- Theatrical release poster
- Directed by: William Witney
- Screenplay by: Richard Matheson
- Based on: Robur the Conqueror 1886 novel Master of the World 1904 novel by Jules Verne
- Produced by: James H. Nicholson
- Starring: Vincent Price; Charles Bronson; Henry Hull; Mary Webster; David Frankham;
- Cinematography: Gil Warrenton
- Edited by: Anthony Carras
- Music by: Les Baxter
- Color process: Magnacolor
- Production company: Alta Vista Productions
- Distributed by: American International Pictures
- Release date: May 24, 1961;
- Running time: 102 minutes
- Country: United States
- Language: English
- Box office: $1.7 million

= Master of the World (1961 film) =

1961 film by William Witney

Master of the World is a 1961 colour science fiction film based on the 1886 Jules Verne novel Robur the Conqueror and its 1904 sequel Master of the World, with a screenplay written by Richard Matheson. The film stars Vincent Price, Charles Bronson and Henry Hull and was directed by William Witney and produced by Samuel Z. Arkoff, Anthony Carras (who also edited) and James H. Nicholson. American International Pictures released the film as a double feature with a gorilla movie titled Konga.

[Dataset items]
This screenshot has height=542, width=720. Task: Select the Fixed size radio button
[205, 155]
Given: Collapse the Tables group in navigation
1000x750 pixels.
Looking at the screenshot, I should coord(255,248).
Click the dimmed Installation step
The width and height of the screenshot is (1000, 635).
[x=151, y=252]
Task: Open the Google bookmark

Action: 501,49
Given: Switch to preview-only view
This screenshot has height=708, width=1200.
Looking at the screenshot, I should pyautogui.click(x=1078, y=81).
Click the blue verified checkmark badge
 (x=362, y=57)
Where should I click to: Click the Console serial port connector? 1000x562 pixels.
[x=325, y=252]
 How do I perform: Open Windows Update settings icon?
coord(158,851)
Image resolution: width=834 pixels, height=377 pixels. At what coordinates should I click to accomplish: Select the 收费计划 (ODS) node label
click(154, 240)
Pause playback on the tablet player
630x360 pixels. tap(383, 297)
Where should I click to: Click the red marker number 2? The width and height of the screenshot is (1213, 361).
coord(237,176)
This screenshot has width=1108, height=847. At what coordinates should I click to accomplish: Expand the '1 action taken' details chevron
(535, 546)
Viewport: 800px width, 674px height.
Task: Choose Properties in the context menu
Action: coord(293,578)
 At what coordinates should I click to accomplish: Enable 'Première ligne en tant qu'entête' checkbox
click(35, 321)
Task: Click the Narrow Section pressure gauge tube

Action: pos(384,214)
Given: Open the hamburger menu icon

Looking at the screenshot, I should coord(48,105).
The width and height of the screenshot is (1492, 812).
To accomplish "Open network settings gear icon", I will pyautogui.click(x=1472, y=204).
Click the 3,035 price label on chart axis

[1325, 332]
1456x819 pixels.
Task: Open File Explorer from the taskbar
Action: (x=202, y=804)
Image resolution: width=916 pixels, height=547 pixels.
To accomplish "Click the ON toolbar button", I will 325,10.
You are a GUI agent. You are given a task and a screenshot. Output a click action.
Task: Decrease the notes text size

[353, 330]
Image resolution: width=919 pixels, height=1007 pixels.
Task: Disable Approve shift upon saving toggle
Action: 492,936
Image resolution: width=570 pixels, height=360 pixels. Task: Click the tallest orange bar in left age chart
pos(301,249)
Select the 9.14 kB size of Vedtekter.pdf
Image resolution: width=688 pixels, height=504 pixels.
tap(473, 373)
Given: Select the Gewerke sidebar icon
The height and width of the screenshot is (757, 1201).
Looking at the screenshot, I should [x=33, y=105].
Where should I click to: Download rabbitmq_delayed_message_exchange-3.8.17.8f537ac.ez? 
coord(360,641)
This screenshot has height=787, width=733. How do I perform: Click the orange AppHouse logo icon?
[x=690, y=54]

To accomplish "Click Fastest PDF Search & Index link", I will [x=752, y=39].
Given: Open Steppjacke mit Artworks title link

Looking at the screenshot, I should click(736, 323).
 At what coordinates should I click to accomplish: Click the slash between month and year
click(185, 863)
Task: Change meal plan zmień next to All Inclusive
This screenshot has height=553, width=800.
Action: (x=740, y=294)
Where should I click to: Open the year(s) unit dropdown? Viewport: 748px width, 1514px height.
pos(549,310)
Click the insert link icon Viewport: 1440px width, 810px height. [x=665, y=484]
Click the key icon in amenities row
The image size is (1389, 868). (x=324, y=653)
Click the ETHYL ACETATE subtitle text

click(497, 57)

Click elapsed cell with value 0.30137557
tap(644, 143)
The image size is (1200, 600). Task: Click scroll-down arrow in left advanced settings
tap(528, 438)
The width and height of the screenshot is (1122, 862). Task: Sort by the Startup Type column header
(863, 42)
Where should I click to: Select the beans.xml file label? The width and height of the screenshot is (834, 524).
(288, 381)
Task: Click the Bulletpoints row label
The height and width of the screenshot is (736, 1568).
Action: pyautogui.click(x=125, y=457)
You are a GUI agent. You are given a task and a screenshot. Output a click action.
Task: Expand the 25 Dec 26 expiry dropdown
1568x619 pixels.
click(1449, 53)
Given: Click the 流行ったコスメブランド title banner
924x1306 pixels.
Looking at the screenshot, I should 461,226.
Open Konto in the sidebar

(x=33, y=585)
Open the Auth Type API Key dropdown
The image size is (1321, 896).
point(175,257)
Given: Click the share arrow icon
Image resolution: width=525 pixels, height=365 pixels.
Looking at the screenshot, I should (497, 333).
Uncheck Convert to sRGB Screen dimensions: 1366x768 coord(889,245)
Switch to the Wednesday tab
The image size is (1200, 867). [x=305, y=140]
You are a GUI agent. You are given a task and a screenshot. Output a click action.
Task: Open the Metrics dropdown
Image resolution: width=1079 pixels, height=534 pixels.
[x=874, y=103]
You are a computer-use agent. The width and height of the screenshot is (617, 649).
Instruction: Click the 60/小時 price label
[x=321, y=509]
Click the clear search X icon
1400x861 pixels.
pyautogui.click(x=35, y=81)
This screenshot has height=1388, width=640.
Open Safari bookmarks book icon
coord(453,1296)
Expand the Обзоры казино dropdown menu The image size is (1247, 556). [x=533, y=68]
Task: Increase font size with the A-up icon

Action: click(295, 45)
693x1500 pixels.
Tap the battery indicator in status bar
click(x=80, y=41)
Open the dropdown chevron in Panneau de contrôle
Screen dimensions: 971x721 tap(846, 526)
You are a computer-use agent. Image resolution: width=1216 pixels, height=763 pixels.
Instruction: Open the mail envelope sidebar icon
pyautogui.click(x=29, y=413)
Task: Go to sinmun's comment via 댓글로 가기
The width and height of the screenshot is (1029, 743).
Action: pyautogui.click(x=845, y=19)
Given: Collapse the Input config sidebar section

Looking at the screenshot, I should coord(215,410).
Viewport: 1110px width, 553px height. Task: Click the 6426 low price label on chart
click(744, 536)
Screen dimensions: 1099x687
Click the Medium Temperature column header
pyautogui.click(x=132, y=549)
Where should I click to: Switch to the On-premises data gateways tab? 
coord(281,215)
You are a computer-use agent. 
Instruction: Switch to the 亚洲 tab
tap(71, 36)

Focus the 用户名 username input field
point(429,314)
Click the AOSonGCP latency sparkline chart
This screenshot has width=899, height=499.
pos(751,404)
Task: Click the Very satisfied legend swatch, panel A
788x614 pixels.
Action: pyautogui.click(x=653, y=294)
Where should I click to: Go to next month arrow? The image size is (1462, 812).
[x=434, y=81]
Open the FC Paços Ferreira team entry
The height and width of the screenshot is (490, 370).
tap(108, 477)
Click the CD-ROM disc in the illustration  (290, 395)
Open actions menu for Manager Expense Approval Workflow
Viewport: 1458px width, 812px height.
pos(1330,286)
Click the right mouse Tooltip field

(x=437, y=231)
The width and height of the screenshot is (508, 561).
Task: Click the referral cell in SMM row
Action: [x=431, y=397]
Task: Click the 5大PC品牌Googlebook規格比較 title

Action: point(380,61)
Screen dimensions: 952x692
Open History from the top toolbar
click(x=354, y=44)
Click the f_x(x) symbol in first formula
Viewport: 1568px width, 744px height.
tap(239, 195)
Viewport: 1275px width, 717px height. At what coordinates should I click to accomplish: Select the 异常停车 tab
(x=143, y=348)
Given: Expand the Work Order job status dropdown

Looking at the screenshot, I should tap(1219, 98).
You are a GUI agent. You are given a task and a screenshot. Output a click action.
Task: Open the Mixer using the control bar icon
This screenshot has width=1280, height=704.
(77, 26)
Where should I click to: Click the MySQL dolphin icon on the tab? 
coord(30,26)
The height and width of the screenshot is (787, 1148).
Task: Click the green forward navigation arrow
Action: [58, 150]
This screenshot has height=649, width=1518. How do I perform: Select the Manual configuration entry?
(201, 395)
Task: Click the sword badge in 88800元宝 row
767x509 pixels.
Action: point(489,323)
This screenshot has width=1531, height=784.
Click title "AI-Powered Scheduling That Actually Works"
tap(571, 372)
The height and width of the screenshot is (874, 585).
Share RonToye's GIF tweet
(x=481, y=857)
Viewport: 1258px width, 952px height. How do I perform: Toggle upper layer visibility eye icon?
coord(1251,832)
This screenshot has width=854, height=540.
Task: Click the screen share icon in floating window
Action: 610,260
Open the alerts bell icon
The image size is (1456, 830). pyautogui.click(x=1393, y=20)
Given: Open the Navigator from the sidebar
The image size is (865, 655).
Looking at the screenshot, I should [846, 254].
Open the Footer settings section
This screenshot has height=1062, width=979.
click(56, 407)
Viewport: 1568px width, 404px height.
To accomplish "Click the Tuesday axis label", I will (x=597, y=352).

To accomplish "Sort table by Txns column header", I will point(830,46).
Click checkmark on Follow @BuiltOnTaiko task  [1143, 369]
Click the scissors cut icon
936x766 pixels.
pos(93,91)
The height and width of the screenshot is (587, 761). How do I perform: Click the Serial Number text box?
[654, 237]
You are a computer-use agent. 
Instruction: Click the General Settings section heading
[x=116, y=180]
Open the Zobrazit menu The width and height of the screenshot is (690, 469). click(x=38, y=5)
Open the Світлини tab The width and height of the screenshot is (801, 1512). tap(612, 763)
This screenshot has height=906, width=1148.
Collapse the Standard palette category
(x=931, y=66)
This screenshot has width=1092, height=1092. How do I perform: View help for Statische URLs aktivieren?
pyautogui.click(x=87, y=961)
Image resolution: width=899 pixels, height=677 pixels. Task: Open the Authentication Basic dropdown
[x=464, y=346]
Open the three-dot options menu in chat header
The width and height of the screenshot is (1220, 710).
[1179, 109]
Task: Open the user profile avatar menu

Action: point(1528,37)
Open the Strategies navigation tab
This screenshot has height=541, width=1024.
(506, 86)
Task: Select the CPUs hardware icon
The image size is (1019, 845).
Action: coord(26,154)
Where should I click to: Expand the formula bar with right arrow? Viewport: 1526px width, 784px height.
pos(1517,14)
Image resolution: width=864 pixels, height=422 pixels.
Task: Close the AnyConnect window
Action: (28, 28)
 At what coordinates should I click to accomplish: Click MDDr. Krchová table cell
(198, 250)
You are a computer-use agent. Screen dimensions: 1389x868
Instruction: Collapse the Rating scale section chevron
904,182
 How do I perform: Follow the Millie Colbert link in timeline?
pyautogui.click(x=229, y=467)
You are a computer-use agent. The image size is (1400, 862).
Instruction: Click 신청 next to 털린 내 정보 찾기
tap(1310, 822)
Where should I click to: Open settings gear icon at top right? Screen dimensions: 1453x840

→ **Exercise set**:
1 – In the text on the 1961 film Master of the World, restate the paragraph beginning "Master of the World is a 1961 colour science fiction film" as a short bulleted list that keeps its main facts.
2 – From the Master of the World film text, quote the passage starting with "Master of the World is" and going on through "movie titled Konga.".
3 – Write what follows the final sentence of the text on the 1961 film Master of the World.

→ **Response list**:
1 –
- 1961 color science fiction film
- Based on Jules Verne's 1886 novel Robur the Conqueror and its 1904 sequel, Master of the World
- Screenplay by Richard Matheson
- Stars Vincent Price, Charles Bronson and Henry Hull
- Directed by William Witney
- Produced by Samuel Z. Arkoff, Anthony Carras (also the editor) and James H. Nicholson
- Released by American International Pictures as a double feature with the gorilla movie Konga

2 –
Master of the World is a 1961 colour science fiction film based on the 1886 Jules Verne novel Robur the Conqueror and its 1904 sequel Master of the World, with a screenplay written by Richard Matheson. The film stars Vincent Price, Charles Bronson and Henry Hull and was directed by William Witney and produced by Samuel Z. Arkoff, Anthony Carras (who also edited) and James H. Nicholson. American International Pictures released the film as a double feature with a gorilla movie titled Konga.

3 –
==Plot==
A man known only as Robur shoots down and takes aboard his airship, Prudent, his daughter Dorothy, her fiancé Evans, all of whom were exploring a mountain crater in their powered balloon, along with US government agent Strock, who had hired them to look for signs of volcanic activity. The supposed eruption was caused by Robur working on his airship, the Albatross; he had also inadvertently broadcast a biblical passage over a voice amplifier, stirring religious fears among the citizenry of the nearby town. Robur has been traversing the globe in his airship with the obsessive aim of enforcing peace on the world by virtue of his superior military capabilities. He has a loyal crew of like-minded, equally fanatical idealists. The captives learn how his ship operates, and about his technical advances, including generation of electrical power by crossing "lines of magnetic force", a quaint but accurate description of a dynamo's operating principle. The prisoners are anxious to escape, but don't fully trust Strock, who appears at times to side with Robur. After saving Evans' life, Strock explains that his oath of loyalty to Robur was insincere, and that as a captive he feels no compunction to behave as a gentleman.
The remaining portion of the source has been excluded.